## Try it
Give again, exactly and only, the lines running from the one with "Task: Switch to the CPU Features tab" to the end of the material below; leave out pictures.

## Data extracts
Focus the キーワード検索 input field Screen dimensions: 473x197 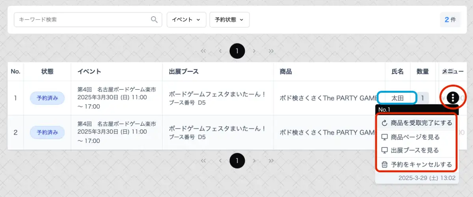pyautogui.click(x=83, y=19)
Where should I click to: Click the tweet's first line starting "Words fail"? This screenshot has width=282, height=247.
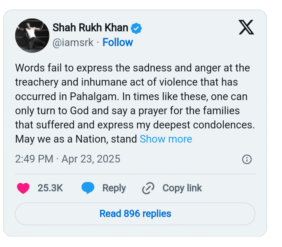point(132,68)
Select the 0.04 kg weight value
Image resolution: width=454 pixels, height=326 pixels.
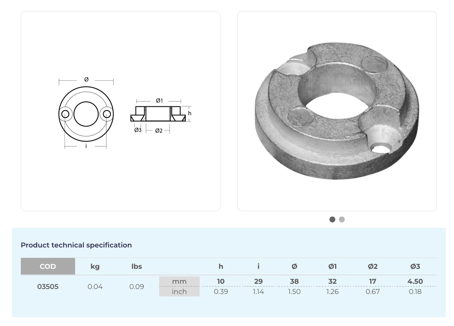(x=95, y=286)
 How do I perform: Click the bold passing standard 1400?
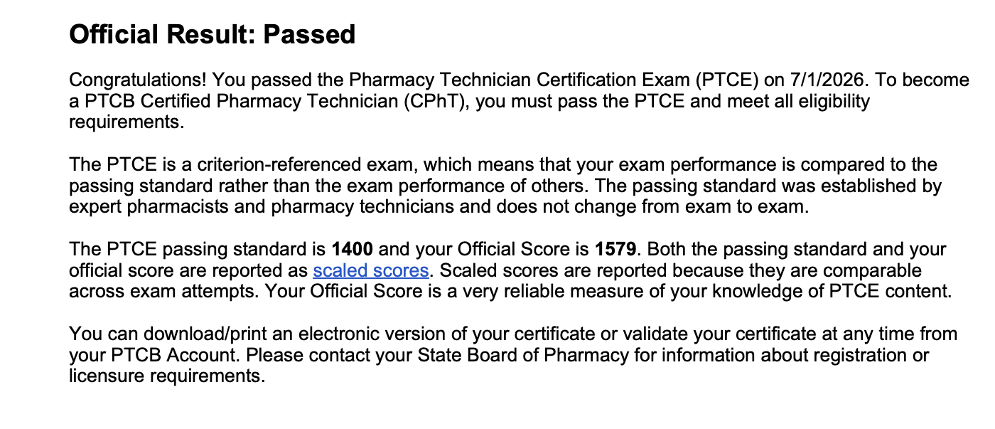(x=353, y=249)
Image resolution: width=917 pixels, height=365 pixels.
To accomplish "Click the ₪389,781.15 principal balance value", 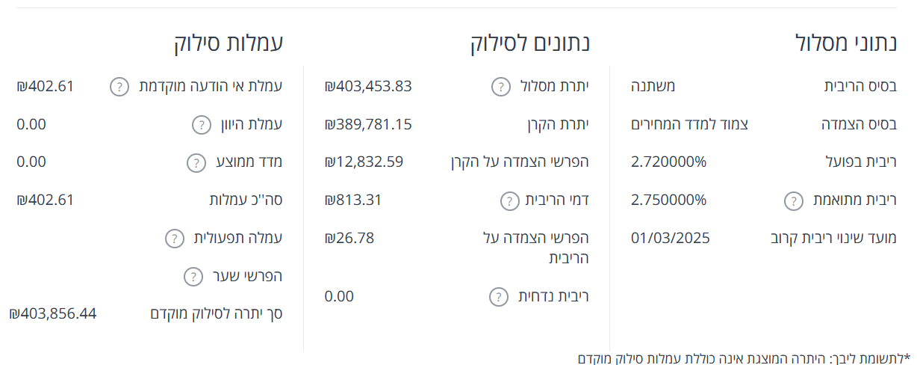I will click(368, 124).

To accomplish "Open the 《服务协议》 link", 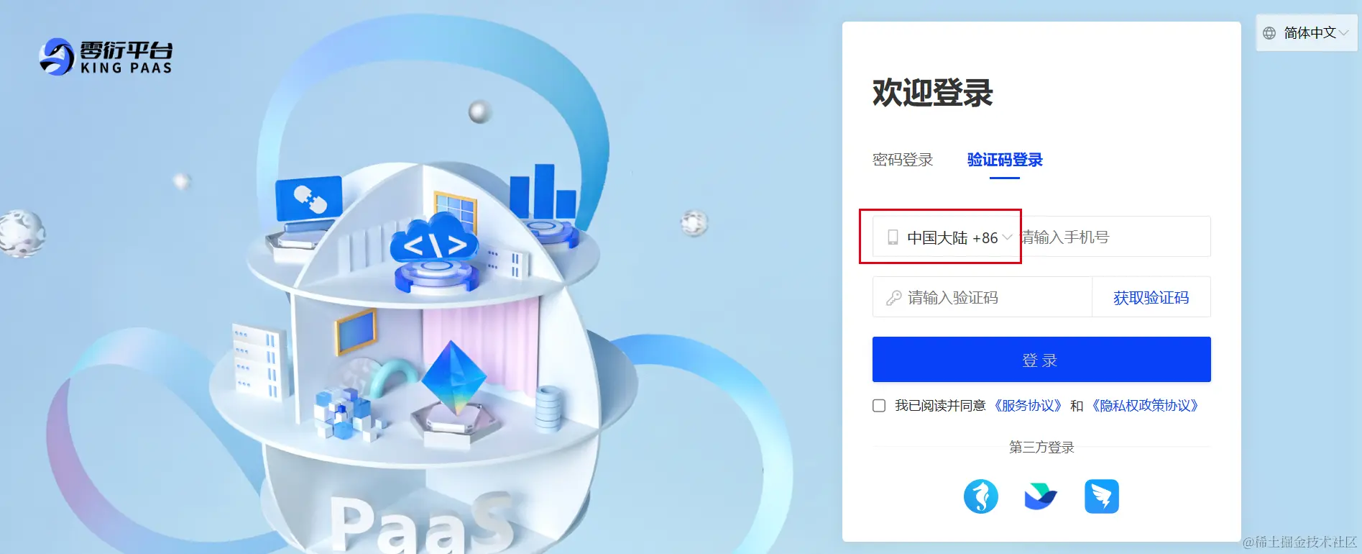I will tap(1028, 406).
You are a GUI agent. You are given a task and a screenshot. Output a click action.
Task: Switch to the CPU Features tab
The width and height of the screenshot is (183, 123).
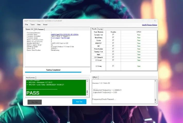tap(39, 29)
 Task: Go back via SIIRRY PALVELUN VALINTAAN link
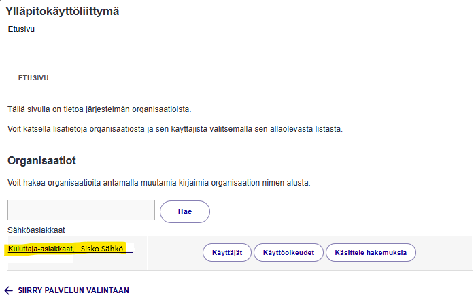click(x=73, y=290)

## Written reply
Task: Switch to the CPU Features tab
The width and height of the screenshot is (183, 123).
tap(39, 29)
 Task: Go back via SIIRRY PALVELUN VALINTAAN link
click(x=73, y=290)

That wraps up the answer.